▸ Written problem
Reproduce the lines from the one containing "At what coordinates" through the last line, inclusive, leaving out the pictures.

▸ Recorded information
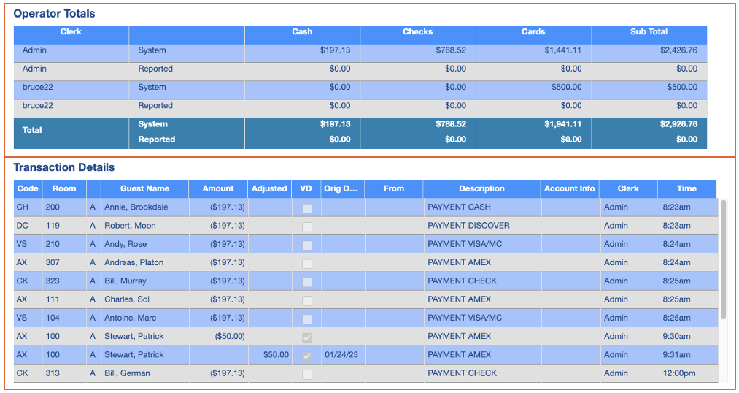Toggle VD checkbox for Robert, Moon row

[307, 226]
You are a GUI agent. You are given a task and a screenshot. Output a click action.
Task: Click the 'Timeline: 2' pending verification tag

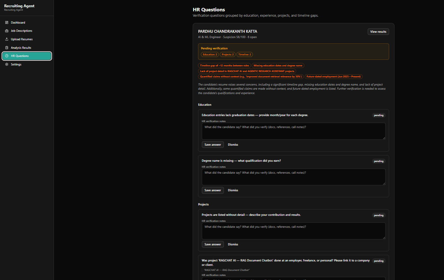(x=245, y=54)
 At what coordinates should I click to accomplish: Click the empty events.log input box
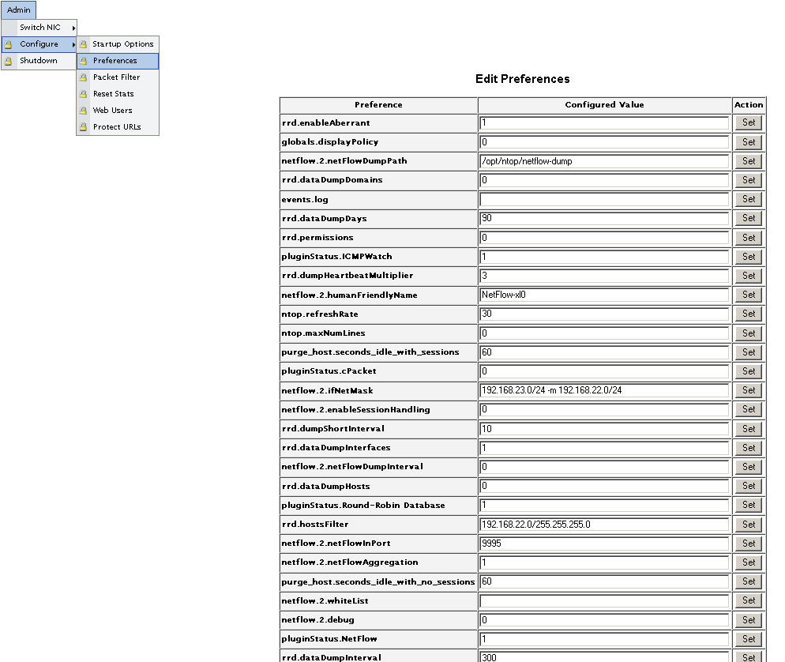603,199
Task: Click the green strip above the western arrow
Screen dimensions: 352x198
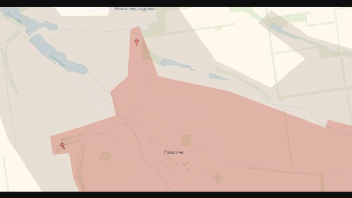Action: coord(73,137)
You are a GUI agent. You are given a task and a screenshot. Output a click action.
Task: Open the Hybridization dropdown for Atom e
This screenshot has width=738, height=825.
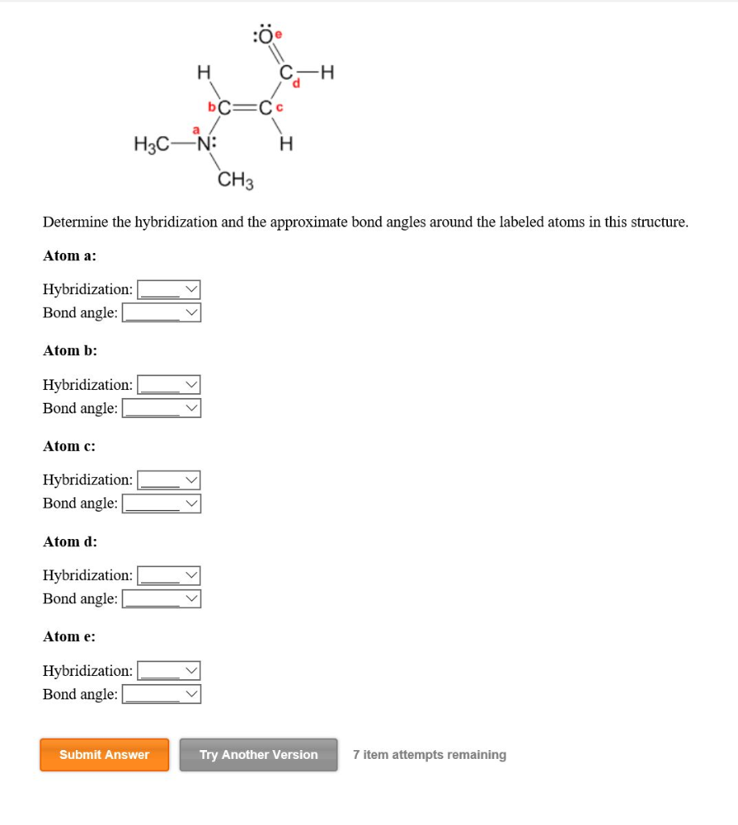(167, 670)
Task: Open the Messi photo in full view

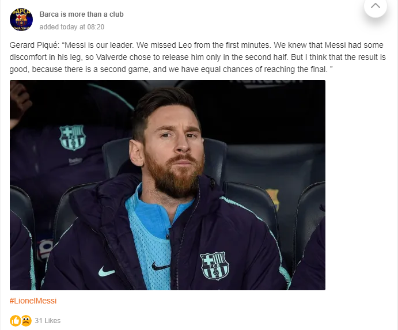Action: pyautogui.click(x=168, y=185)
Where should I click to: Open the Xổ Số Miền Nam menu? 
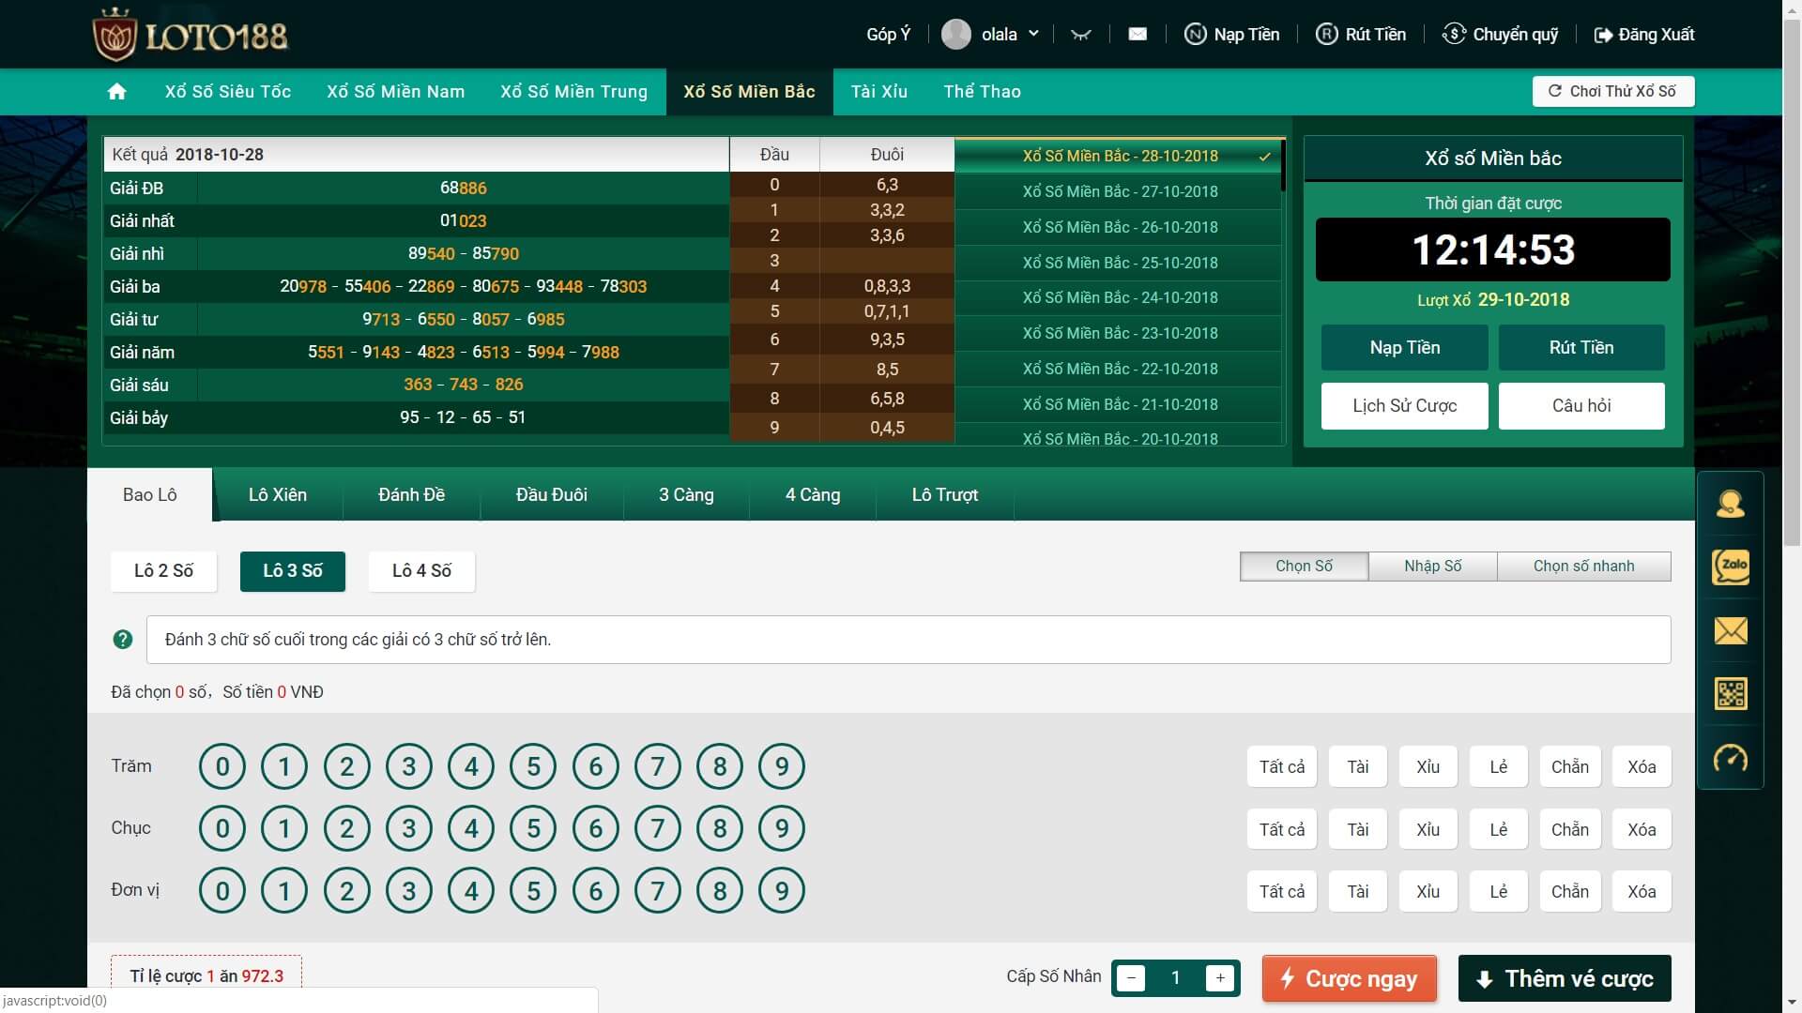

▸ Final result
 At what coordinates should I click to accomplish: Click the empty events.log input box
603,199
Task: Click the green strip above the western arrow
Screen dimensions: 352x198
Action: coord(73,137)
You are a GUI agent. You are given a task and a screenshot. Output a click action.
Task: Open the Hybridization dropdown for Atom e
This screenshot has width=738, height=825.
(167, 670)
Task: Open the Messi photo in full view

Action: pyautogui.click(x=168, y=185)
Where should I click to: Open the Xổ Số Miền Nam menu? 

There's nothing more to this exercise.